Die beginnt mit jeweils einem Fehlwurf, ehe Shoutvin zum 92:90 scort. Aber Blazan stellt postwendend inside auf 92:92, er ist es auch, der nach guter Reboundarbeit die Swans erstmals wieder in Front wirft – 94:92. Detrick ist noch immer „on fire“, trifft einen weiten Dreier zum 94:95. Aber auch Murati scort nun von außerhalb der Dreierlinie zum 97:95. Dann haben die Swans nach Vienna-Fehlern zweimal die Chance, die Führung auszubauen, scheitern aber, auch weil die Wurfauswahl nicht gut ist. Detrick wird gefoult, trifft aber nur den zweiten Freiwurf zum 97:96 Anschluss. Friedrich kann im Gegenzug nicht scoren, Vienna hat in Shoutvin einfach eine unglaubliche Waffe, der bringt sein Team per Dreier wieder 99:97 in Front. Murati gleicht sofort wieder aus, im folgenden Angriff wird Detrick sehr gut verteidigt, verwirft. Blazan wird gefoult, ist an der Linie eiskalt und trifft zum 101:99. Auch der nächste Vienna Angriff wird gestoppt, wieder ist es Blazan, der per Fastbreak auf 103:99 erhöht und damit zum Mann dieser Overtime avanciert. Detrick scheitert erneut, die Refs pfeifen neben einem Foul an Murati auch noch ein technisches Foul gegen Vienna, Murati trifft alle 3 Freiwürfe zum 106:99. Der letzte Korb von Shoutvin ist nur noch Ergebniskorrektur.

Fazit:
Es ging am Anfang vielleicht einfach zu leicht. Als dann die erste Wechselphase kam, wurde das Swans-Offensivspiel zusehends fehlerhaft, es fehlte auch das in den letzten Wochen so hervorragende Teamplay. Vienna wiederum spielte frischfröhlich drauf los und traf 3 Viertel wie in Trance, insgesamt 21 von 37 Dreiern. Das lag freilich auch an einer völlig lethargischen Defense der Gmundner und nach 27 Minuten hätte wohl niemand mehr einen Cent auf die Swans gesetzt. Aber wie sie sich dann sukzessive wieder herankämpften, das war schon aller Ehren wert, zeigte einmal mehr den tollen Charakter dieser Mannschaft. Letztlich ein glücklicher Overtime-Sieg, der aber aufgrund der Aufholjagd hochverdient war.

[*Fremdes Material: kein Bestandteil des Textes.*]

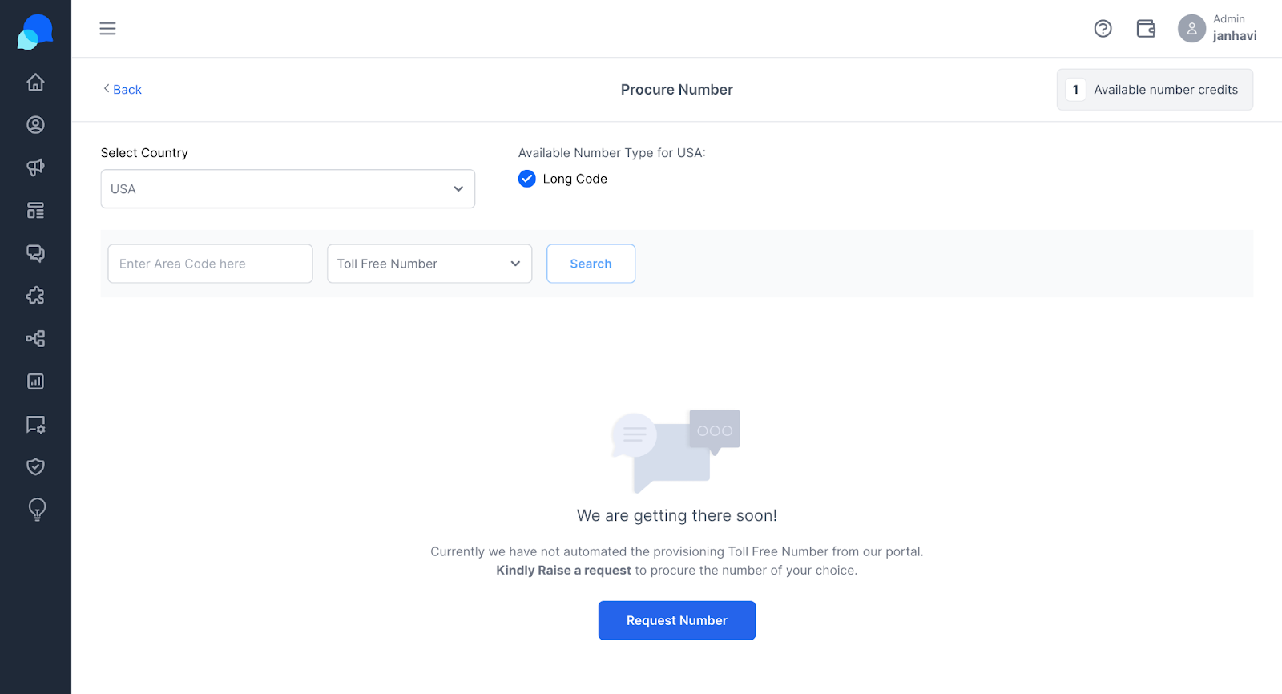The height and width of the screenshot is (694, 1282).
Task: Open the analytics reports chart icon
Action: 35,381
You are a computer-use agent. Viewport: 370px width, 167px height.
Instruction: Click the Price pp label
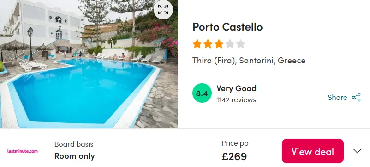tap(235, 143)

Punkte: Murati 25/10 Rebounds, Loveridge 22/5 Rebounds, Blazan 20/8 Rebounds, Güttl 17/5 Rebounds, Friedrich 16/4 Rebounds/4 Assists, Barton 2, Schartmüller 2, Woods 2.

Für Vienna: Shoutvin 41 (traf 6 von 6 vom Dreier), Detrick 24, Radakovics 12, Hassan Zadeh 11, Gvozden 10, Zdravkovic 3.